- Platform: IBM PC Compatible
- Release Date: 1998
- Genre: Adventure
- Style: Text-Based Adventure
- Similar Games: Zork (Macintosh)
Game Description
Photopia is a story within a story, perhaps yet within a story. You are Wendy Mackaye, first female astronaut on the Red Planet. Or, perhaps you're Alison's father, explaining astrophysics and element formation to her. Maybe you're Mr. Mackaye, driving Alison back home after she babysat your daughter. Each of the stories are separate but they're all joined together and make up the whole of Photopia.The game is a text-based adventure. Photopia tells Alison's story through the points of view of the people around her. You can interact with the game through its parser by typing in commands for the person whose point of view you're currently sharing.
There is no score, so your goal is to complete the game by successfully moving through all the scenarios. The game does not allow you to talk to characters about topics of your choice or give them commands. Instead, you talk to the character and then choose from a numbered list of topics provided.
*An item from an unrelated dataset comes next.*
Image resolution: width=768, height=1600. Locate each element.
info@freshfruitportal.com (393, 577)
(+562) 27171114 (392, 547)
This freeware game has a color scheme that can be turned on at the beginning of the game. Each section has a default foreground and background color scheme that complements the scenario.
Created by
Roots & Influences
Photopia was written in Z language, originally created by Infocom for Zork and its other games. Certain elements of the game were inspired by the movie The Sweet Hereafter.Review: Overall
Photopia starts off with a short dialogue: "Will you read me a story?" "Read you a story? What fun would that be? I've got a better idea: let's tell a story together." This quote reverberates very strongly throughout the game for a variety of reasons.The game plays itself out through many short vignettes, each easily completed in ten moves or less if you know what to do. The vignettes link to each other thematically but they're set in their own environments and each tell their own mini-story. Within each vignette, there's not much room for a puzzle. Most of them can be solved by simple exploration while others rely on successful resolution of dialogue with a character.
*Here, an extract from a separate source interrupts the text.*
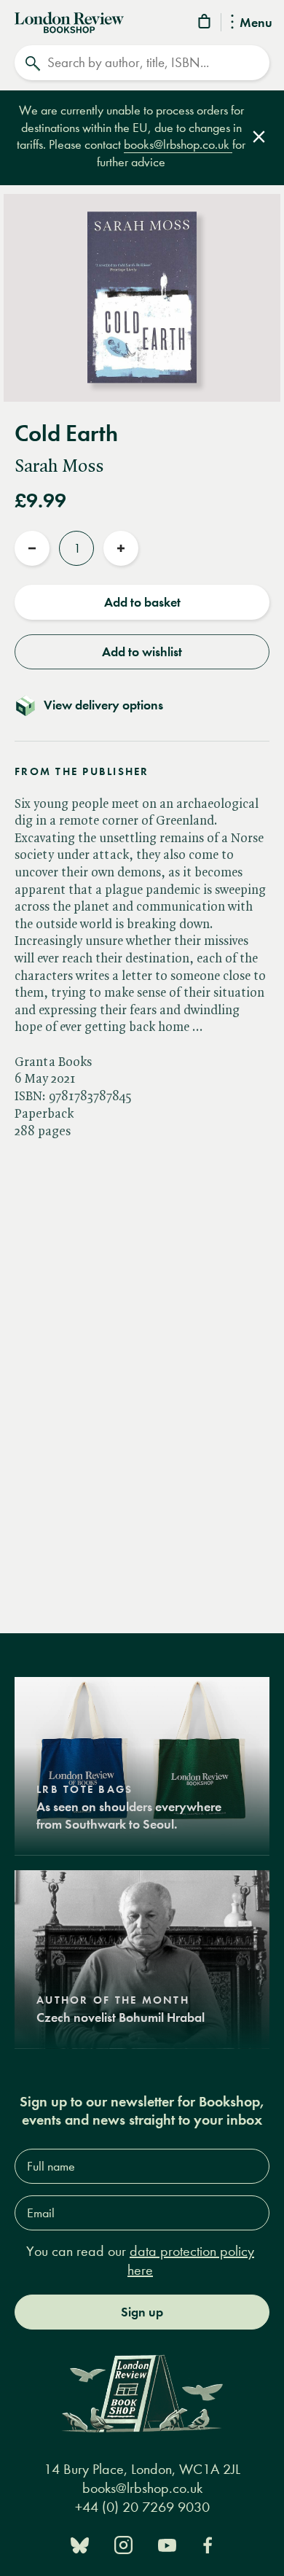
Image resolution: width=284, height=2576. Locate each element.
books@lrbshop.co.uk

Because conversation is handled in multiple-choice menus, though, there's not much wrong that can happen once you initiate conversation with someone. Eventually, you'll run out of other conversation options and will have to choose the one the game wants you to in order to advance. There are a few places where you may get stuck but that's not due to puzzle design. Instead, you'll be stuck because you can't come up with the one word the game is looking for or don't know what to do because the game gives you absolutely no direction.
Since the vignettes play out in a linear fashion, the story is generally not moving along at any pace until you hit on the correct command. So, you just have to try things until you find the action or combination of actions that lets the scene proceed. Photopia's illusion of freedom, when it does give you one at all, is cursory. In that sense, the game's opening quote rings hollow.
Technically, Photopia lets you tell the game's story together with it but only grudgingly accepts your input and always guides, if not actively pushes, you to its desired scene conclusion. This makes you feel more like a spectator watching a panorama of scenes unfolding rather than an active participant within the game.
The real game is in trying to piece the game itself together, finding meaning in apparently unrelated vignettes and trying to figure out the "why and how" of Photopia. That's as fascinating as actually playing a game because Photopia layers its vignettes over each other cleverly. At first, the different scenes seem disconnected, as if each was happening in its own isolated world. But, at some point in the game, you will finally manage to make the connection and it's a very powerful moment. After that happens, you also realize the opening quote does ring true but in a different sense.
Photopia stands out in another way. You can set the game to use its own color pattern when the game begins. The different color schemes really add to the flavor of the scene. For example, the first scene starts with the words "The streetlights are bright. Unbearably bright." The game presents this particular scene with a harsh white background with black text, to simulate the unbearable brightness of the streetlights.
For most gamers, Photopia's story will leave a very poignant impression. It's a beautifully constructed piece of work of which any fiction writer would be proud. As a game, it's a big failure. What you get out of Photopia depends in great part on what you put into it. If you're looking purely for a puzzle game, you'll be badly disappointed. But, if you decide to simply enjoy the storytelling experience, then Photopia can be a very moving piece of work.